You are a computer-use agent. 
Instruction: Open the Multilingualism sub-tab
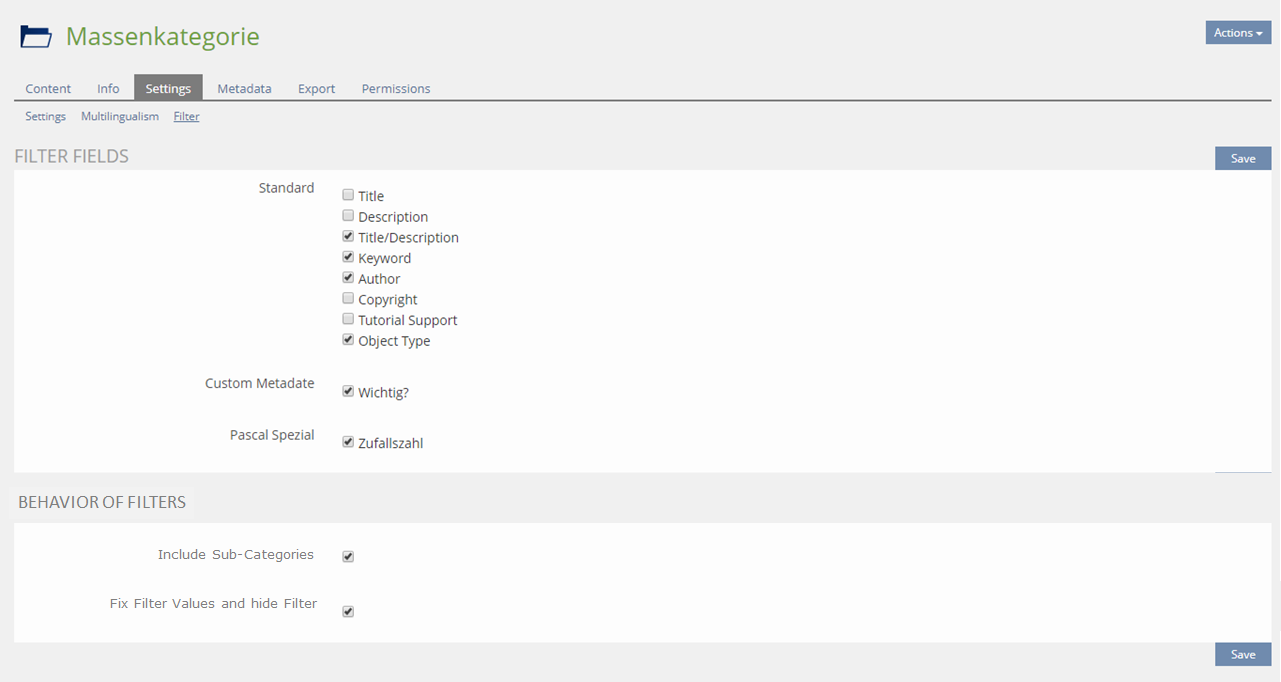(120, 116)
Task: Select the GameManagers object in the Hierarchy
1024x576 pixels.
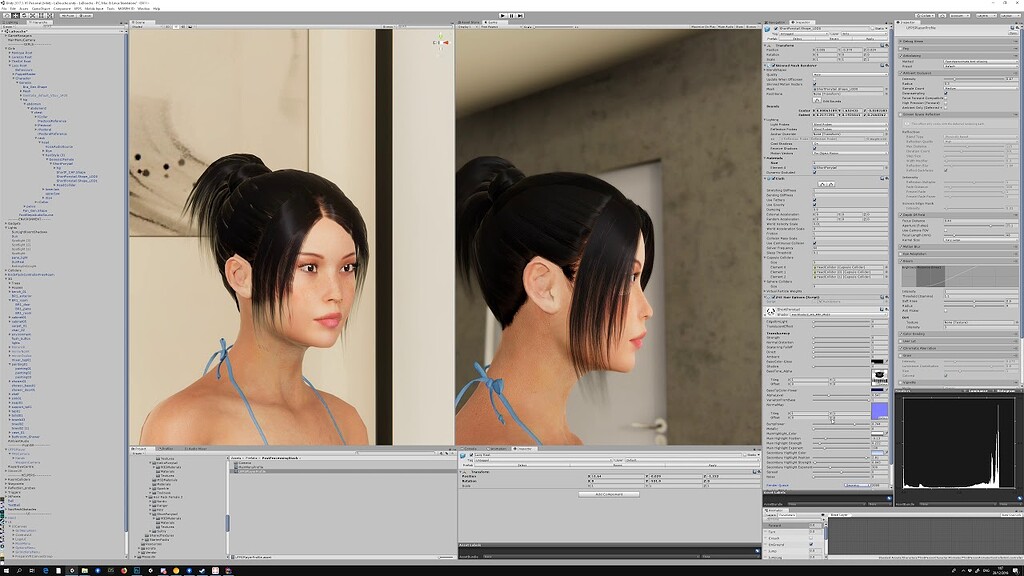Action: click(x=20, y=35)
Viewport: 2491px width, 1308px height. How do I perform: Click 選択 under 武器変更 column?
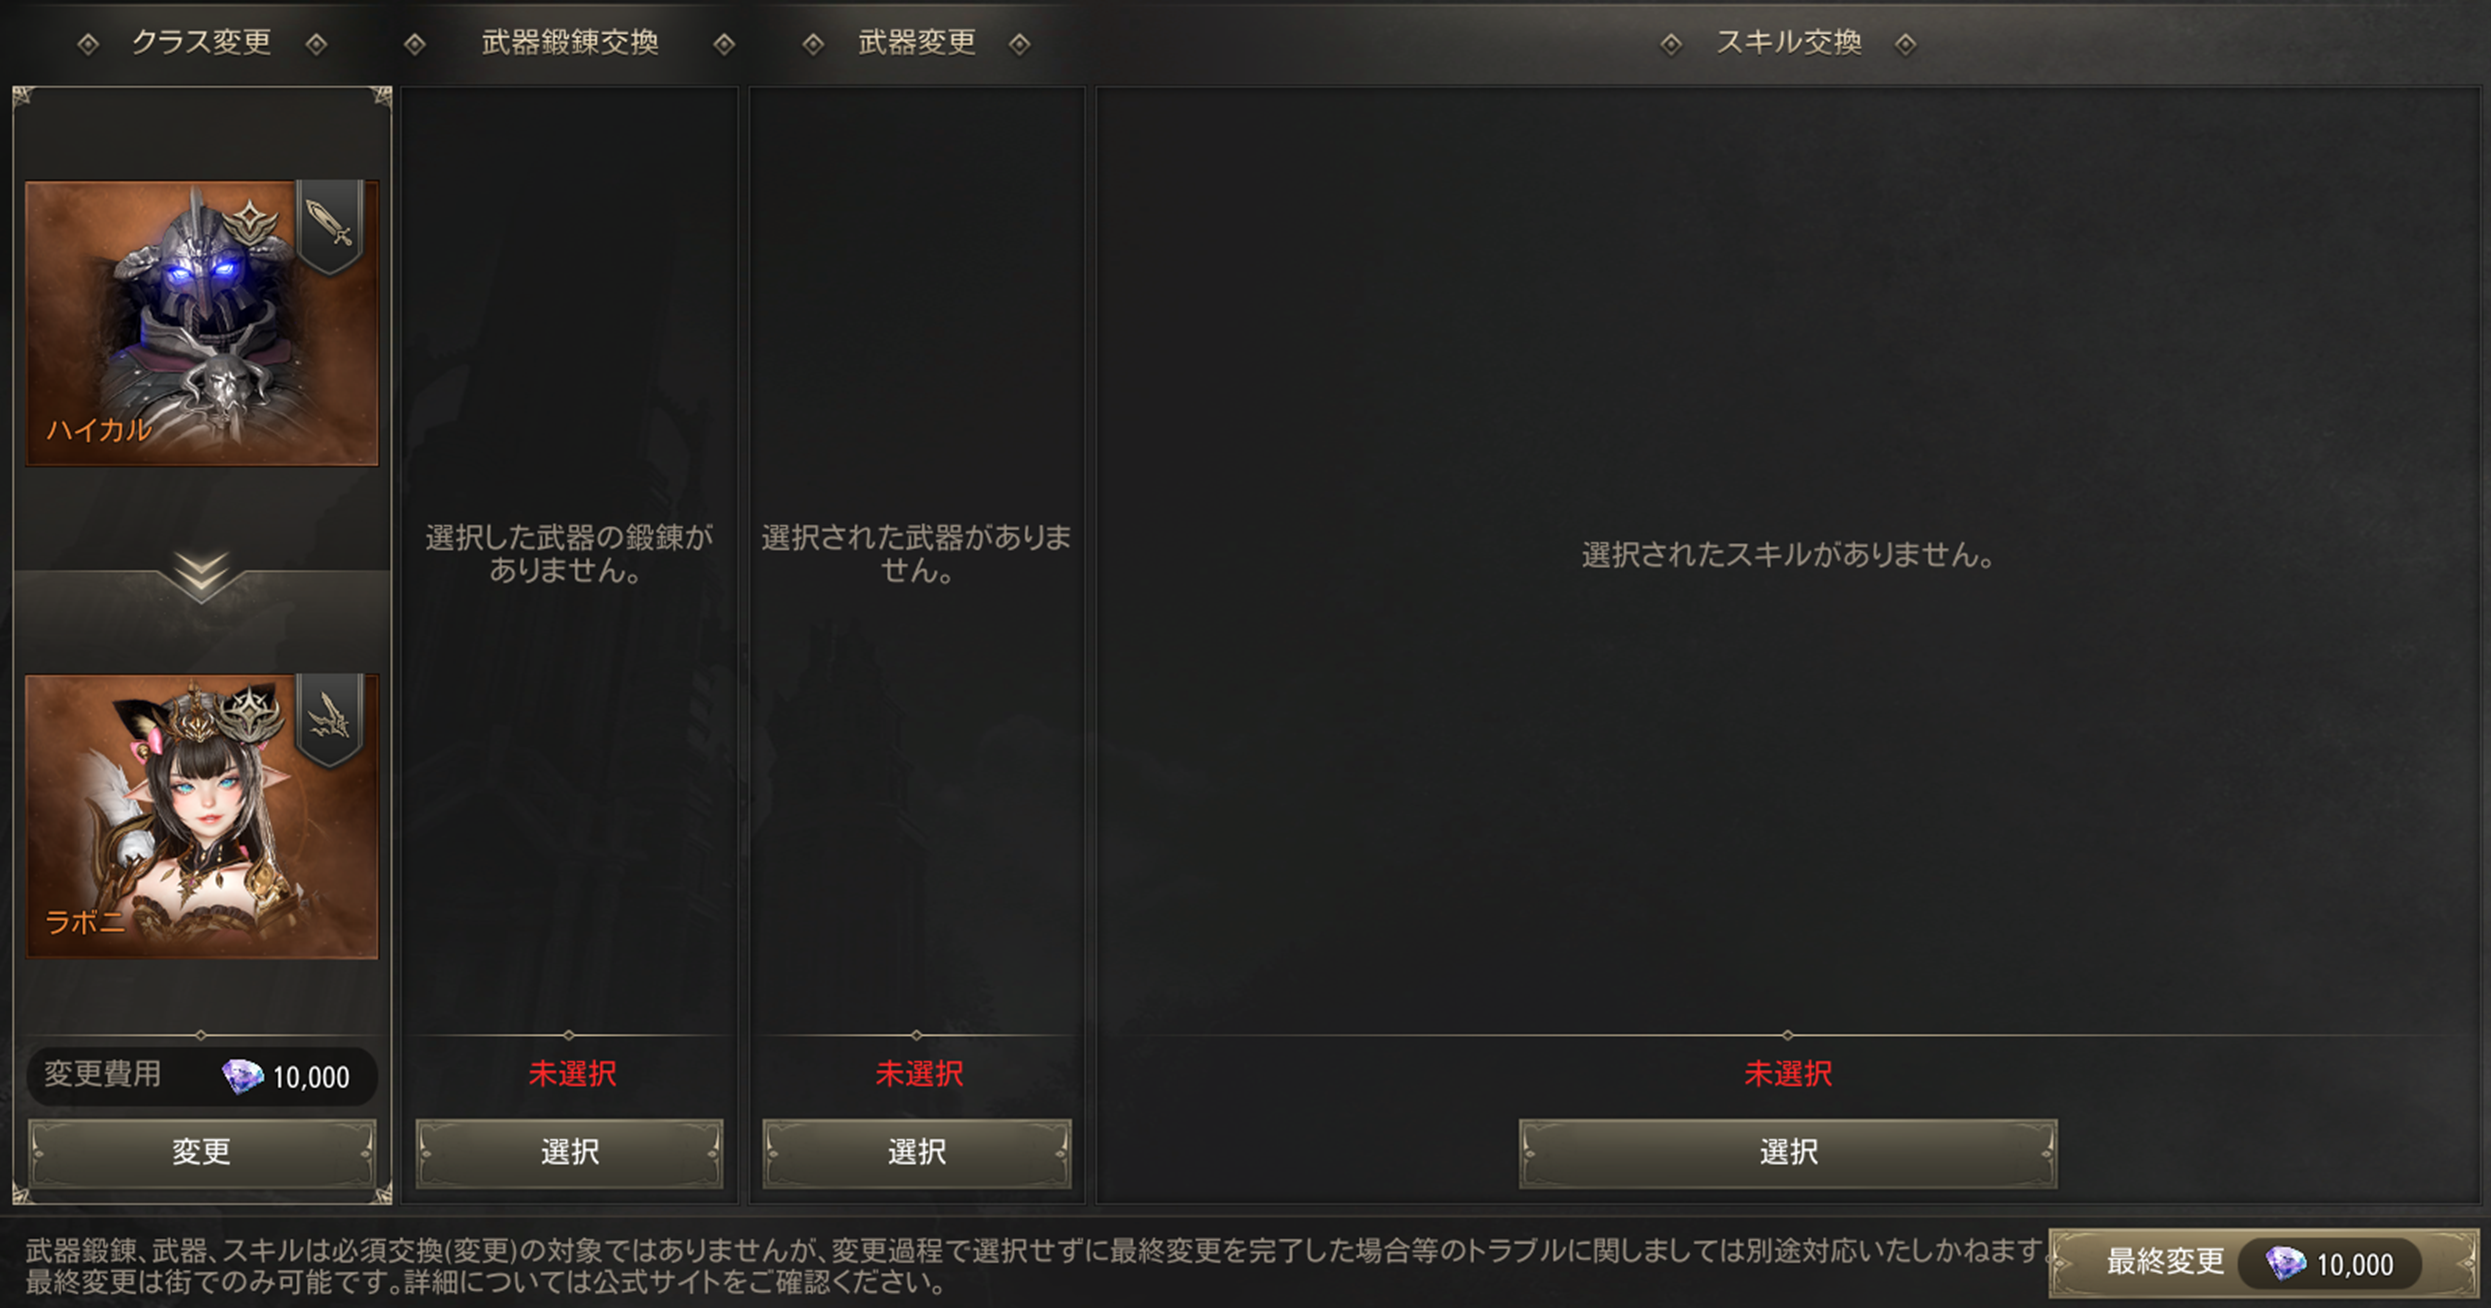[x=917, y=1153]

^^^^^^^^

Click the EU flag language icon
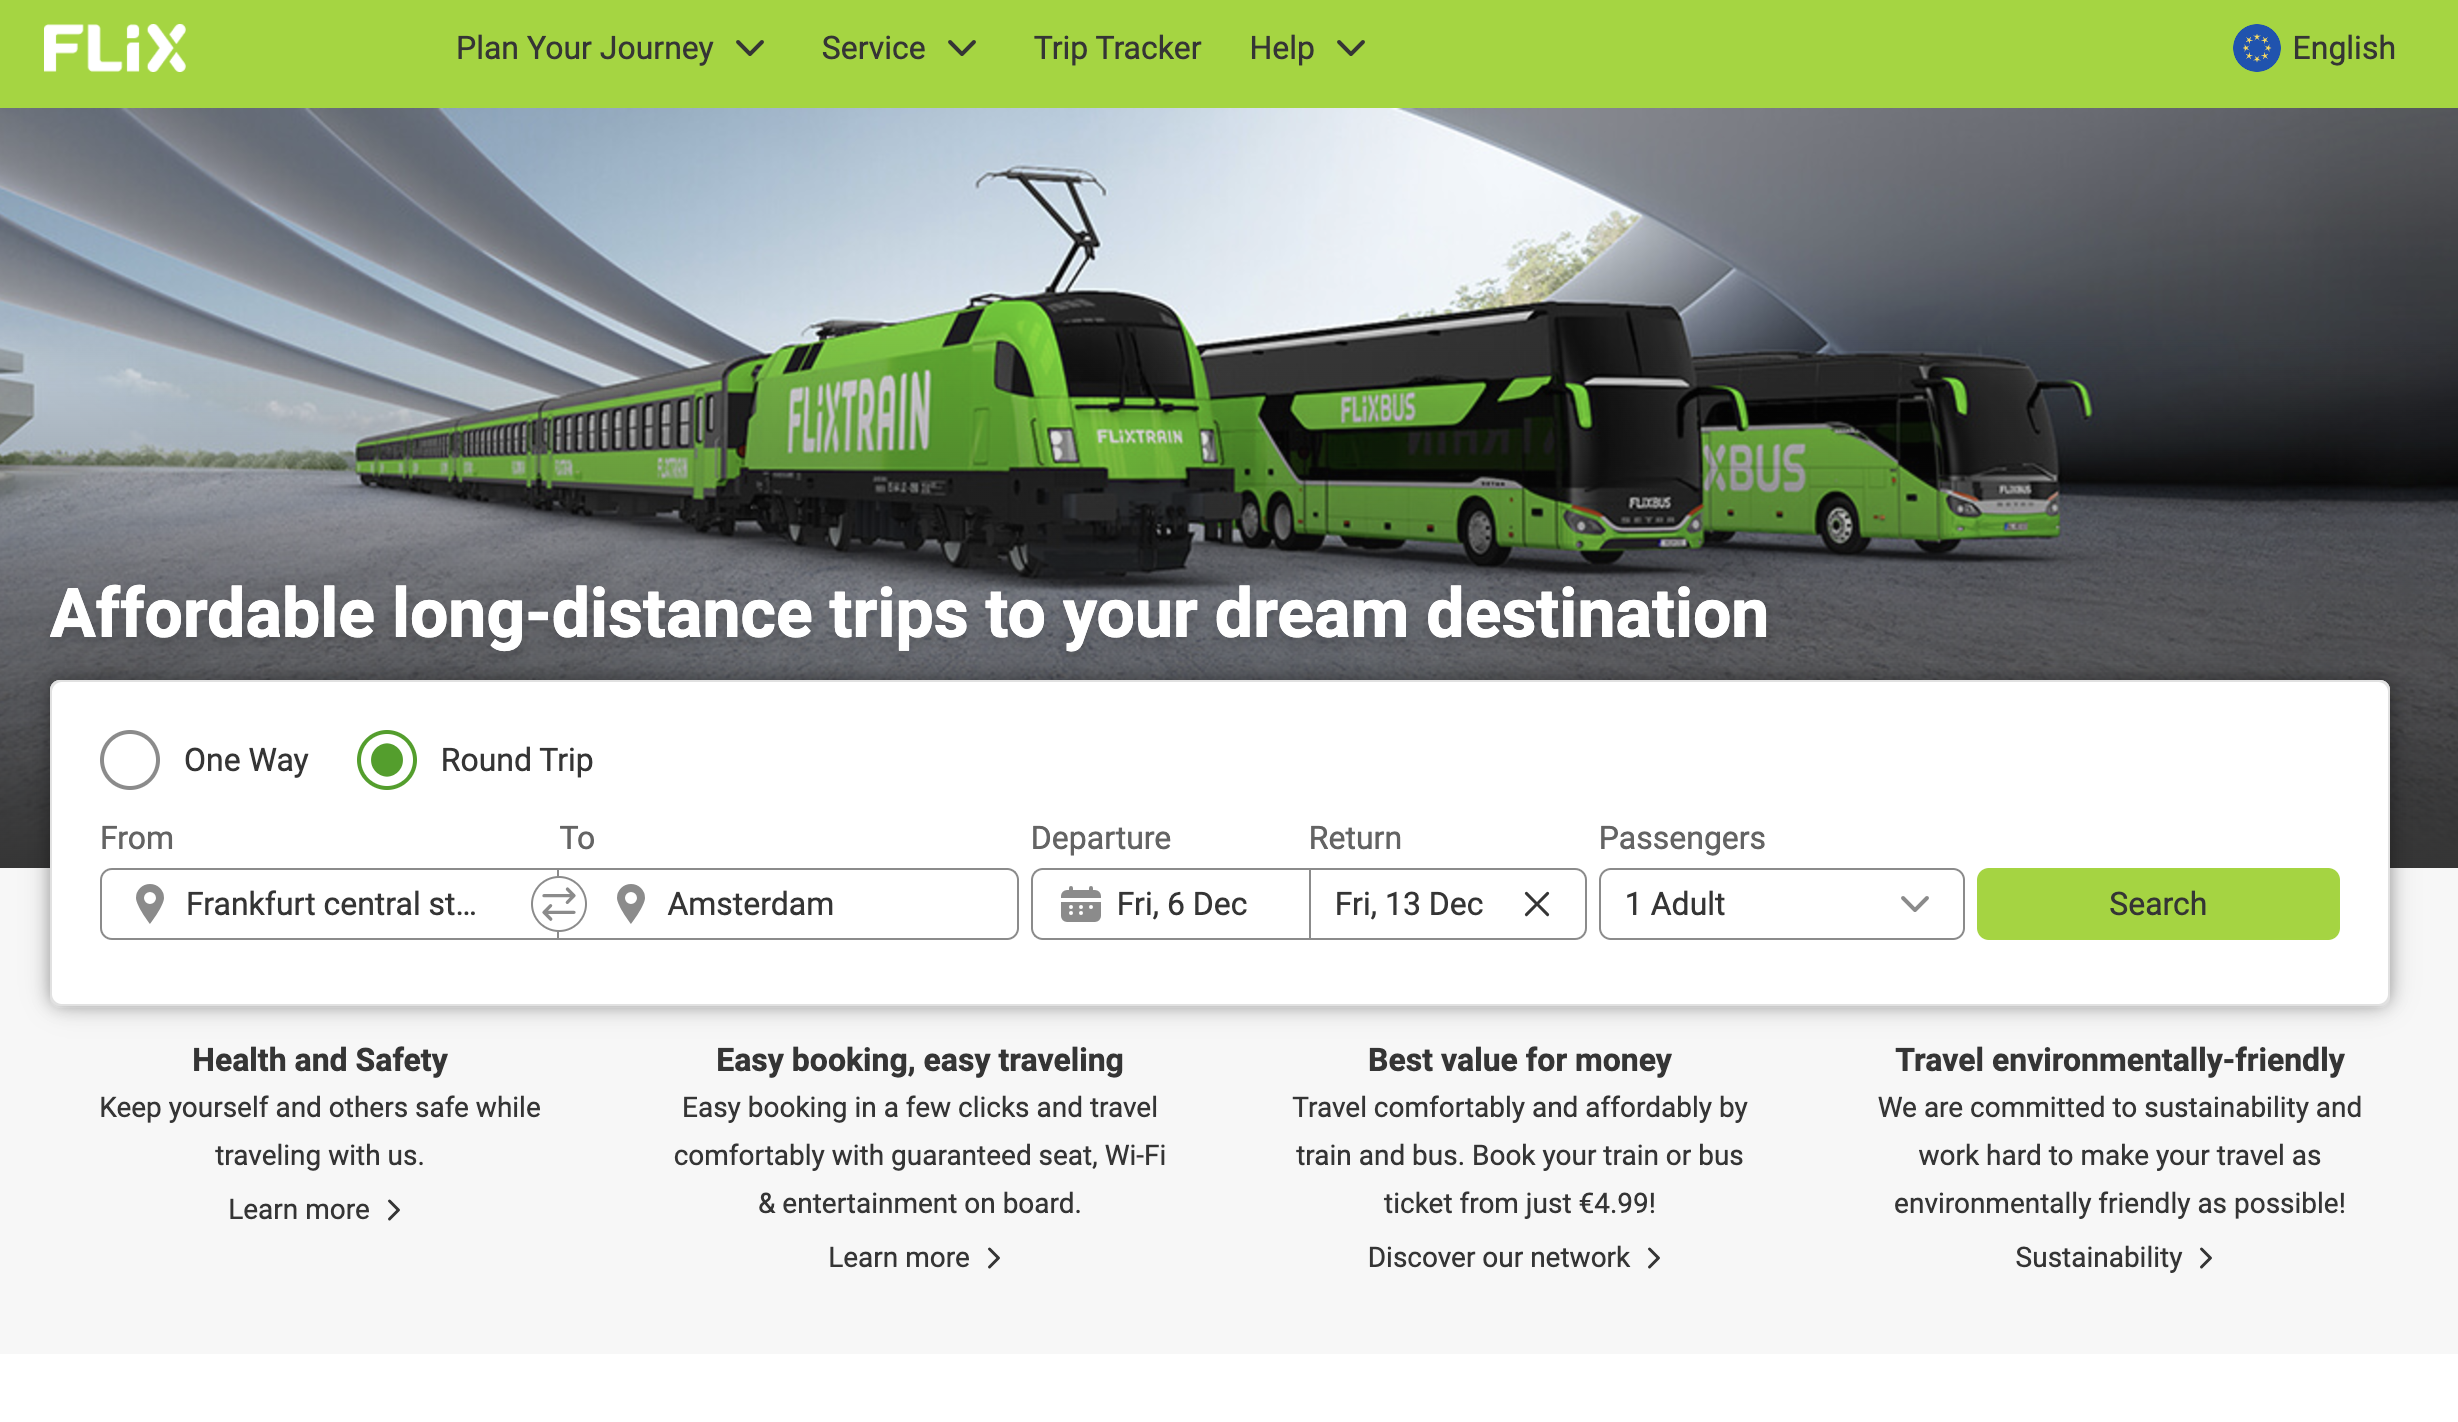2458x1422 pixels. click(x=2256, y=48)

^^^^^^^^

• [Task details]: Please put the lines of the listing, starting at the line containing "Task: Select the" and ending at the line containing "[x=917, y=1153]", into a JSON list of strings with one string per line and no blank lines. Leave the pictures out.

• [Solution for this problem]:
[
  "Task: Select the GameManagers object in the Hierarchy",
  "1024x576 pixels.",
  "Action: click(x=20, y=35)",
  "Viewport: 2491px width, 1308px height. How do I perform: Click 選択 under 武器変更 column?",
  "[x=917, y=1153]"
]